→ **Problem to work on**
Only the lines with "will" in the entries below belong in the answer; please copy them.

================================

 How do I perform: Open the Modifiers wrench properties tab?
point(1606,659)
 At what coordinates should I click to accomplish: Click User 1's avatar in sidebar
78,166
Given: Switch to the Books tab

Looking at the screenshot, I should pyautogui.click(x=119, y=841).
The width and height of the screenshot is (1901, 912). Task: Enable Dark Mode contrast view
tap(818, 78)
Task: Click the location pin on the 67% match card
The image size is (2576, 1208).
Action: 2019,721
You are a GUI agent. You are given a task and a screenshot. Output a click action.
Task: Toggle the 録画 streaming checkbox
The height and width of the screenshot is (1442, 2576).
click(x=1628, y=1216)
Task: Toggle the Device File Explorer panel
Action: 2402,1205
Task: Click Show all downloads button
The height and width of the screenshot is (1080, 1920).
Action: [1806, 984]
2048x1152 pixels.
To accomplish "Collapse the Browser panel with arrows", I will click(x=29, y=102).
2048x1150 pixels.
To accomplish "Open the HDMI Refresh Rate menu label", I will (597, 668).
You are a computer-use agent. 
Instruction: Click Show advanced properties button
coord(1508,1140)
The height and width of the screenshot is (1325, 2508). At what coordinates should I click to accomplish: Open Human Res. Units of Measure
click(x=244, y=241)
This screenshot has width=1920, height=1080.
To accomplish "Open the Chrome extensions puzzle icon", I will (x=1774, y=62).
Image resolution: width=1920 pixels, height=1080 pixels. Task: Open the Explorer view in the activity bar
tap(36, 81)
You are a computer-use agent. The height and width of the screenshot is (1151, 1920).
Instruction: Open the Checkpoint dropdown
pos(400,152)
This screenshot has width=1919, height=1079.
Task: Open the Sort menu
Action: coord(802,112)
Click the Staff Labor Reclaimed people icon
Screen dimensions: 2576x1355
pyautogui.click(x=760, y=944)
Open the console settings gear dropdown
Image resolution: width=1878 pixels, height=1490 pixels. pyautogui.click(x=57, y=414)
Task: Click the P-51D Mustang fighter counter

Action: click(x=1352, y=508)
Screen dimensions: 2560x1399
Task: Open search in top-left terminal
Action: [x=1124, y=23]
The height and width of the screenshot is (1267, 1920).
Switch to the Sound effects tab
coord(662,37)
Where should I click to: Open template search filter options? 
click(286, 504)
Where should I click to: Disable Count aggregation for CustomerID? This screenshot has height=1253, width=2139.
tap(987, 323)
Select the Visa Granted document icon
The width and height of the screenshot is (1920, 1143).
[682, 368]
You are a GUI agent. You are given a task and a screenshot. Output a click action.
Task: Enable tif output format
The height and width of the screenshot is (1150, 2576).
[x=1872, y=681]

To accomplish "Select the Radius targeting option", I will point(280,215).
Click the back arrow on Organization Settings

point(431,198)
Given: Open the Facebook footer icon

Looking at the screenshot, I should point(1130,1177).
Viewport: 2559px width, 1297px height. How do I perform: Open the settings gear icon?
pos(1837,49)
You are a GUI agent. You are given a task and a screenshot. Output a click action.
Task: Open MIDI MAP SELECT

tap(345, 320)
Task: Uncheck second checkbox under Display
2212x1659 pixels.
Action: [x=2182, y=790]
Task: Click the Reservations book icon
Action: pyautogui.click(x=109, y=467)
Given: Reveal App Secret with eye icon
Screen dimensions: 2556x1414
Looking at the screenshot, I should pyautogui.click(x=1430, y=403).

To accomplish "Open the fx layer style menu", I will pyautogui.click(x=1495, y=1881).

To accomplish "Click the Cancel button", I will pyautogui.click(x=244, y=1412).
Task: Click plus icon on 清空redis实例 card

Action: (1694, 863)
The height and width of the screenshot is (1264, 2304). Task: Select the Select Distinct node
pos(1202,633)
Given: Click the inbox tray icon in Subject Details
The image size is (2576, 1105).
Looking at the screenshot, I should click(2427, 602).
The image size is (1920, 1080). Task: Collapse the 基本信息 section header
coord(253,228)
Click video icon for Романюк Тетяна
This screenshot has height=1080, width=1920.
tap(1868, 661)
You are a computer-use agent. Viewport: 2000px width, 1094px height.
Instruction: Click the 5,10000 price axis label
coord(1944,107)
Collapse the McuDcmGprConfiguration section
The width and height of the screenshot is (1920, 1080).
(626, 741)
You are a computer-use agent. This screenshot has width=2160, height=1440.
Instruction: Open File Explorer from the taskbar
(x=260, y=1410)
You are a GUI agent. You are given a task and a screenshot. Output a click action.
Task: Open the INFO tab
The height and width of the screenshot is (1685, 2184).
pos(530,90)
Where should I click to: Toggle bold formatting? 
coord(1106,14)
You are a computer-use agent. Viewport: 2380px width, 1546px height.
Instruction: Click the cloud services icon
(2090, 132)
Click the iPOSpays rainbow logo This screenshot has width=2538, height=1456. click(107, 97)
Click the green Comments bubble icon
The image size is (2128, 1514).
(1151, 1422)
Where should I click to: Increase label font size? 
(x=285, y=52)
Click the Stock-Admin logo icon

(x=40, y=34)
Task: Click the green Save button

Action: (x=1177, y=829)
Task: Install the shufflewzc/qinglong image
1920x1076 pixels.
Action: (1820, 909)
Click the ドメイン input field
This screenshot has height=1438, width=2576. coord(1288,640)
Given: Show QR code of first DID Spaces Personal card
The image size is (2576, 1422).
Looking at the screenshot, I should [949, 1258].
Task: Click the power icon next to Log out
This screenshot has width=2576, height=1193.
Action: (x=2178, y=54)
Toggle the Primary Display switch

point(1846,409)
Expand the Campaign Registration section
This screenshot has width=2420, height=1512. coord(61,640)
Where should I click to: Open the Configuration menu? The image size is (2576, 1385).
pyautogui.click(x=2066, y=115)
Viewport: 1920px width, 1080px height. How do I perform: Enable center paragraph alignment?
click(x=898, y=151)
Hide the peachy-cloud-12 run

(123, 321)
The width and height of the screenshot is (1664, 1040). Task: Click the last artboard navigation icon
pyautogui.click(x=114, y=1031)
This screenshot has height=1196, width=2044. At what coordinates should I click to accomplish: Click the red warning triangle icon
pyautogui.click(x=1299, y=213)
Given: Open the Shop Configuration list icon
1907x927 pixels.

================================

→ **Expected answer**
To accomplish "Collapse the Browser panel with arrows", I will click(x=29, y=102).
To accomplish "Open the HDMI Refresh Rate menu label", I will (597, 668).
To accomplish "Open the Chrome extensions puzzle icon", I will (x=1774, y=62).
To accomplish "Select the Radius targeting option", I will point(280,215).
To accomplish "Open the fx layer style menu", I will pyautogui.click(x=1495, y=1881).
To accomplish "Click the Cancel button", I will pyautogui.click(x=244, y=1412).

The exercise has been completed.